22 On 4 January 2002, the applicant was arrested and participated in a number of recorded interviews. Initially he maintained that he had participated in the attempted robbery of Hammer not knowing, until it was produced, that Fittler had a gun. However in a second interview he admitted to handling the gun, but denied that he had discharged it at Hammer's house. In yet another interview, he gave yet another version of what had occurred at Hammer's house, but he did acknowledge his involvement in the events at McDonalds, stating in the course of doing so that Fittler had also been involved.
23 The various offences on the Form 1 document are detailed in the Judge's Remarks on Sentence. Those involving assaults occasioning actual bodily harm were quite serious. One involved a male; the others involved a female. The driving offences were extremely serious. Speeds of up to 120 km/h in an 80 km zone, and speeds of up to 160 km/h on the Pacific Highway were recorded.

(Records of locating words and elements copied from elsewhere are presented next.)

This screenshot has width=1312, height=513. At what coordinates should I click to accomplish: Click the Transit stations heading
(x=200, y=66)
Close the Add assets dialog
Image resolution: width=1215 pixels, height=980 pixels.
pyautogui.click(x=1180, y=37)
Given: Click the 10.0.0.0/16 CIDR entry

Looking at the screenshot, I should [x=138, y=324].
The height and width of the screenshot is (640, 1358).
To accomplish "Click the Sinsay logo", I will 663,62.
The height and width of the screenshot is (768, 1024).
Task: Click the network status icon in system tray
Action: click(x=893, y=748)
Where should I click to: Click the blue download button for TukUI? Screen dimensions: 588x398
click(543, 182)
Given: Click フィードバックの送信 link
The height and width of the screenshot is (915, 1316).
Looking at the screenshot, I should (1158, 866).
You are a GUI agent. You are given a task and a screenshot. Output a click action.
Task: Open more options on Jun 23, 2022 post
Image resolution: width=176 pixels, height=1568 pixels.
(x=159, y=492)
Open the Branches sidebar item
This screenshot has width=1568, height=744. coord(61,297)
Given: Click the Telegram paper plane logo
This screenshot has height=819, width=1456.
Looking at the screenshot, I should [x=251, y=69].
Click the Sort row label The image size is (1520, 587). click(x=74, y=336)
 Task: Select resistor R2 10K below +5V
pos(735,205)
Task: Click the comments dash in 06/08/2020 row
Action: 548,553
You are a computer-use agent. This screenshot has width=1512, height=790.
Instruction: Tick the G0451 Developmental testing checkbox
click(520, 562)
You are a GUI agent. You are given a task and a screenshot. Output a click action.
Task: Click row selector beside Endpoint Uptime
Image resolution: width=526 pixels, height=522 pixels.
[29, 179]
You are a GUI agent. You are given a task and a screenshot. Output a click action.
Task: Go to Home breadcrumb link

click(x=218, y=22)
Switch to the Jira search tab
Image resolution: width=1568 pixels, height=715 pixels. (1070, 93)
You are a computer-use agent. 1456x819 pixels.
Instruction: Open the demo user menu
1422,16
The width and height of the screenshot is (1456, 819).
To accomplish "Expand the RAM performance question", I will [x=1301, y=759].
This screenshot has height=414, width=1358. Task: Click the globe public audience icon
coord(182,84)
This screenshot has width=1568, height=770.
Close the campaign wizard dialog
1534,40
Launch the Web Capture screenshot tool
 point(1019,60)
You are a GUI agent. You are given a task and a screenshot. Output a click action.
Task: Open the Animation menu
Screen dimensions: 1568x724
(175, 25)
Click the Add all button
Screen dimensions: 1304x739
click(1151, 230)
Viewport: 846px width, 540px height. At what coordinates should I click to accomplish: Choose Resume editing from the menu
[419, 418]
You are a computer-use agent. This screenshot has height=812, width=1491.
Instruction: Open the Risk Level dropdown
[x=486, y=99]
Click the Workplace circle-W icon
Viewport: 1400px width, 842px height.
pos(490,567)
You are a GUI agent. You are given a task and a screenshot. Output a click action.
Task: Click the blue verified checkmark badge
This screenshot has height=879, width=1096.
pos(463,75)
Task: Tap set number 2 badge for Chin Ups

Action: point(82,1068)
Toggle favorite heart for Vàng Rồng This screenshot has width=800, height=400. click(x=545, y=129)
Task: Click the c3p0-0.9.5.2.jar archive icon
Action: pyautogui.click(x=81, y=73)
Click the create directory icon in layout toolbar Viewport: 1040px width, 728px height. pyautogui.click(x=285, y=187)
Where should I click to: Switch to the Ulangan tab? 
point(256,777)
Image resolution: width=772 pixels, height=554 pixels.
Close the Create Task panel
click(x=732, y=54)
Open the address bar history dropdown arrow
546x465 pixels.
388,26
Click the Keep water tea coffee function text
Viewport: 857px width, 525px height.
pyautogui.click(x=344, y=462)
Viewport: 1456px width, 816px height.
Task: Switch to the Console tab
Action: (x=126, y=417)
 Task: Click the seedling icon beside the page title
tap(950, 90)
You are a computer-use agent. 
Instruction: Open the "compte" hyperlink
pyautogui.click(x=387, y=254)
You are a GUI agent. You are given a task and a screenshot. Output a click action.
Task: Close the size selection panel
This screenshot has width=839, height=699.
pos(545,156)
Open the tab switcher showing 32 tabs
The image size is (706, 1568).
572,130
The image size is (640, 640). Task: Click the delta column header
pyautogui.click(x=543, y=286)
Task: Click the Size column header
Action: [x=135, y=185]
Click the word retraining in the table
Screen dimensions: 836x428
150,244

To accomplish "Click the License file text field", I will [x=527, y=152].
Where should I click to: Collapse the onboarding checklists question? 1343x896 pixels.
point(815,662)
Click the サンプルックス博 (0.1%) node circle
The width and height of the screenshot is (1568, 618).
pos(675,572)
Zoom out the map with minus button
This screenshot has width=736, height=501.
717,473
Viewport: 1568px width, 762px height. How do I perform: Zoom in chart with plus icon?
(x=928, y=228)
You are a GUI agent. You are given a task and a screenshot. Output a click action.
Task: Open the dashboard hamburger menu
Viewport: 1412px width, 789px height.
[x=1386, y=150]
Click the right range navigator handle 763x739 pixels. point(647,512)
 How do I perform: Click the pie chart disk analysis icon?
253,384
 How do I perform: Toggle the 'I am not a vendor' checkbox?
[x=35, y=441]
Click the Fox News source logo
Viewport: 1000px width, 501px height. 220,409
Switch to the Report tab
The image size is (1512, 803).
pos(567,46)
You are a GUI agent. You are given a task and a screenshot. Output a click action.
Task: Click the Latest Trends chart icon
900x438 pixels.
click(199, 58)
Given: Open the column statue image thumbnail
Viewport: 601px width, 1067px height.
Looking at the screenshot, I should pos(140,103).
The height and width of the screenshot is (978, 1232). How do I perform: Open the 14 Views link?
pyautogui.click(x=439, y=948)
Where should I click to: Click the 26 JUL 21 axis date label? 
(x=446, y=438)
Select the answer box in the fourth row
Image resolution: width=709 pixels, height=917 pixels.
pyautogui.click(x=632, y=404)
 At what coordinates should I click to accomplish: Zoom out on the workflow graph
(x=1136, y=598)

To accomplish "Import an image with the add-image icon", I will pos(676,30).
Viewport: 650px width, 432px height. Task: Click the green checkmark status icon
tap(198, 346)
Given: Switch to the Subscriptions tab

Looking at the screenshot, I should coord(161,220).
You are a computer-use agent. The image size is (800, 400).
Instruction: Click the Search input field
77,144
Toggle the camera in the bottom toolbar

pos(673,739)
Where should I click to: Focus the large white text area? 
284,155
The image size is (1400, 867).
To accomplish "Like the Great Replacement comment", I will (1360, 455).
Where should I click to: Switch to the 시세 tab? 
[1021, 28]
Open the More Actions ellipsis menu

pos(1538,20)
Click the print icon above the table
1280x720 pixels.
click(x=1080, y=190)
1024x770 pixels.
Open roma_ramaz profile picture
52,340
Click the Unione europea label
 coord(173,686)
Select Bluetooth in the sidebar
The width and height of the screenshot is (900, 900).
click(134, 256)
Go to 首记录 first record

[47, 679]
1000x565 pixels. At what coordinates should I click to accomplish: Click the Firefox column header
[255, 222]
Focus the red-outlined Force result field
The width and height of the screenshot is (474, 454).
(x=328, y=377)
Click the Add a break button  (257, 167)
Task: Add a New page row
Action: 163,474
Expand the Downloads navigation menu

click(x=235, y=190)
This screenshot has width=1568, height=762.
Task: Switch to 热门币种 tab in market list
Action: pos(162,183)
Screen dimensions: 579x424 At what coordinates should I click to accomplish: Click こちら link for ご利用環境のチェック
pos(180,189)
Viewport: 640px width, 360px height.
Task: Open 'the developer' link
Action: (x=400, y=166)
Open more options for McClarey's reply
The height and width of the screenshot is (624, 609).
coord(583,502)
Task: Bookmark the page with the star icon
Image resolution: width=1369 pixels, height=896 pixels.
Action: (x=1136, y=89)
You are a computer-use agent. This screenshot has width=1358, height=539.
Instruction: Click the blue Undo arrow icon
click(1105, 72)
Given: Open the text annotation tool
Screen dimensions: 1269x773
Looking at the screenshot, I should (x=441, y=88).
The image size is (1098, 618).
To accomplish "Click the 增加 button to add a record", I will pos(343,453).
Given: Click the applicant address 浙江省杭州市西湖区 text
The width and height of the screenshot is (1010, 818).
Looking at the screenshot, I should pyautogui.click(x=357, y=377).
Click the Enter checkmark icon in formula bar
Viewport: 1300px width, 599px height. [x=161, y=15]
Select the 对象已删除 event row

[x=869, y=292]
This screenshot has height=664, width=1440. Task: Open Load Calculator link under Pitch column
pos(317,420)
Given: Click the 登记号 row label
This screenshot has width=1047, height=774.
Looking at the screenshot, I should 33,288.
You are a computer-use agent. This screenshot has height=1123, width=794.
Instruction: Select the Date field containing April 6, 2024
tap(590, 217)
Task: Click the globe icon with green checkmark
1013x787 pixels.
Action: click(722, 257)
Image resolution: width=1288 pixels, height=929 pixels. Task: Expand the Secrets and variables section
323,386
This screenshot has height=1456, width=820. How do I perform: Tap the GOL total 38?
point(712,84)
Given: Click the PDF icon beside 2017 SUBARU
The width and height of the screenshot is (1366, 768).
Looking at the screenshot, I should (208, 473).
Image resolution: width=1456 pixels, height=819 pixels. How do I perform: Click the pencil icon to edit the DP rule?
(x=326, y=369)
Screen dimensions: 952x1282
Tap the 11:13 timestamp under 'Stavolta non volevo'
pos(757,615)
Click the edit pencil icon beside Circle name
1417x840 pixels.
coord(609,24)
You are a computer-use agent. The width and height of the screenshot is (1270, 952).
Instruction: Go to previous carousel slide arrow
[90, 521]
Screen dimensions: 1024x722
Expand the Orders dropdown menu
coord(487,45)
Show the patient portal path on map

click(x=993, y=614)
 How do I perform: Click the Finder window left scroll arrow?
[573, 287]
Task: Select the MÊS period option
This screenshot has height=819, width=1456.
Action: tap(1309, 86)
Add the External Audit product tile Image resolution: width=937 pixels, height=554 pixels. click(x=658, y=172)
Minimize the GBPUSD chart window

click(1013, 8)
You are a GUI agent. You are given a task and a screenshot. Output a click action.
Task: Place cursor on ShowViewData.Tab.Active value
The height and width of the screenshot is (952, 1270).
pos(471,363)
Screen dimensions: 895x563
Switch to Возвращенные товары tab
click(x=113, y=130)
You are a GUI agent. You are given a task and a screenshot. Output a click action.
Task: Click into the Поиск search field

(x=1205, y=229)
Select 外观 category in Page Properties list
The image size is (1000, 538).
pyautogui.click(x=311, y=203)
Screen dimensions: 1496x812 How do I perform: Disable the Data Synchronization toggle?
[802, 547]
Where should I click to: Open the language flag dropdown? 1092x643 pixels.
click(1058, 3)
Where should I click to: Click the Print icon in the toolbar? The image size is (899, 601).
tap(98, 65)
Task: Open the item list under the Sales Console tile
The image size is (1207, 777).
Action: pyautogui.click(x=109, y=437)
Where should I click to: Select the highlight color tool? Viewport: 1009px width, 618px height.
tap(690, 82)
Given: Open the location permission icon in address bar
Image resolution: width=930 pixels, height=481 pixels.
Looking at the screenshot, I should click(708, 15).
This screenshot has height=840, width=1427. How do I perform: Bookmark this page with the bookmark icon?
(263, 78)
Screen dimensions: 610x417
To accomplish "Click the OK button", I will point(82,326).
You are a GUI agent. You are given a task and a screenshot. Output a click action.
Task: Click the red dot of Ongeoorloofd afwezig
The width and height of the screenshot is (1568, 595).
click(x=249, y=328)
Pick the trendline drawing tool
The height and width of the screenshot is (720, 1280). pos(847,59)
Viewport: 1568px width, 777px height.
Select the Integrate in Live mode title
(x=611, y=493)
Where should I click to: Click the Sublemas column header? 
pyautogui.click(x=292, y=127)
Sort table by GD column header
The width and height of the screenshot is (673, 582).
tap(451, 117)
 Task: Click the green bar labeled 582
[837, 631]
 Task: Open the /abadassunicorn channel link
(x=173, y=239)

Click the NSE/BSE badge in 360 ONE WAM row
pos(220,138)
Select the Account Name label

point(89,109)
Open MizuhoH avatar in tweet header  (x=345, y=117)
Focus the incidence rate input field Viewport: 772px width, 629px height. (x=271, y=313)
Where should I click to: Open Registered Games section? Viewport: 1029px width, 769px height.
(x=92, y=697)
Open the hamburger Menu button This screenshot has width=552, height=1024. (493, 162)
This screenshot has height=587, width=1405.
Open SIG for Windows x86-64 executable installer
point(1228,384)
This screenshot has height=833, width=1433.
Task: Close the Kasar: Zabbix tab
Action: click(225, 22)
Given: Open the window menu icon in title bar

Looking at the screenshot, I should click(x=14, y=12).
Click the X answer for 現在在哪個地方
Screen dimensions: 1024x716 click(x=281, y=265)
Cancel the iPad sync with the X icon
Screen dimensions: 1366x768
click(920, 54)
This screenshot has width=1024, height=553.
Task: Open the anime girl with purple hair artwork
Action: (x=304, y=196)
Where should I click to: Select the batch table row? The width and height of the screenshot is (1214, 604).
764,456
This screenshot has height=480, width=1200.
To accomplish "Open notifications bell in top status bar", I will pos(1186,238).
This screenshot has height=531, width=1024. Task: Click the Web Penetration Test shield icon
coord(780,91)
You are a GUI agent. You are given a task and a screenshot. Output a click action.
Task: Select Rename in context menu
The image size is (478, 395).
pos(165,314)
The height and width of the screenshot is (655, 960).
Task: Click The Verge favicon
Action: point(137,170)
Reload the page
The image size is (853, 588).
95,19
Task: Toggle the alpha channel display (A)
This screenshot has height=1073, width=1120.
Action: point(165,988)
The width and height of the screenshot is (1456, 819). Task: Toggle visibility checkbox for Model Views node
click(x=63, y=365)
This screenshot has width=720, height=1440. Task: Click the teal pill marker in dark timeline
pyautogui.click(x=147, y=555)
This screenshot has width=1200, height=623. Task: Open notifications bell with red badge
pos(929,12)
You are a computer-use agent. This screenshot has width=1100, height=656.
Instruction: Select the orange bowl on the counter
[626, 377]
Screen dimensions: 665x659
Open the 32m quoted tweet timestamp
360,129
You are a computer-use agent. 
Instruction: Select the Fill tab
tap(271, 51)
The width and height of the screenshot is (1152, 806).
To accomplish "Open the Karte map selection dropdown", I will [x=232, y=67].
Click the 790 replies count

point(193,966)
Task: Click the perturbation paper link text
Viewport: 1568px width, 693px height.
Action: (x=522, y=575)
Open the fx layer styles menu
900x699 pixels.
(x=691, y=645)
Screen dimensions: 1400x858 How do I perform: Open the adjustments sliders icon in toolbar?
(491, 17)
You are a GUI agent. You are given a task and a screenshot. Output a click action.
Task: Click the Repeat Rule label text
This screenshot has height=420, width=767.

There was a good deal of traffic on the roads at the material times, and overtaking at high speed in restricted speed zones were features of the offences. In the end, however, the applicant was delayed by heavy traffic. He sought to avoid this by mounting the footpath and driving along it. However his progress was arrested by a telegraph pole, whereupon a number of police vehicles surrounded him, and he too was arrested and conveyed to the Forster Police Station.
24 The saga did not end on his arrival at the Police Station. There the applicant assaulted the Custody Manager, a Police Sergeant, then struggled violently, broke free, jumped the enquiry counter, and ran out of the Police Station. He was pursued by police through a carpark, over two fences, through a block of units and into a unit that was occupied by Fittler. A number of police came to the unit and the applicant was again arrested.
25 As can be seen from the foregoing, the offences included on the Form 1 document were serious in themselves and involved a significant threat to the lives and safety of innocent road users and pedestrians. When considered against the background of a record of serious traffic offences from February 1998, it is clear that a substantial period of disqualification from holding a driver's licence would be appropriate, in addition to the imposition of the custodial sentences referred to above.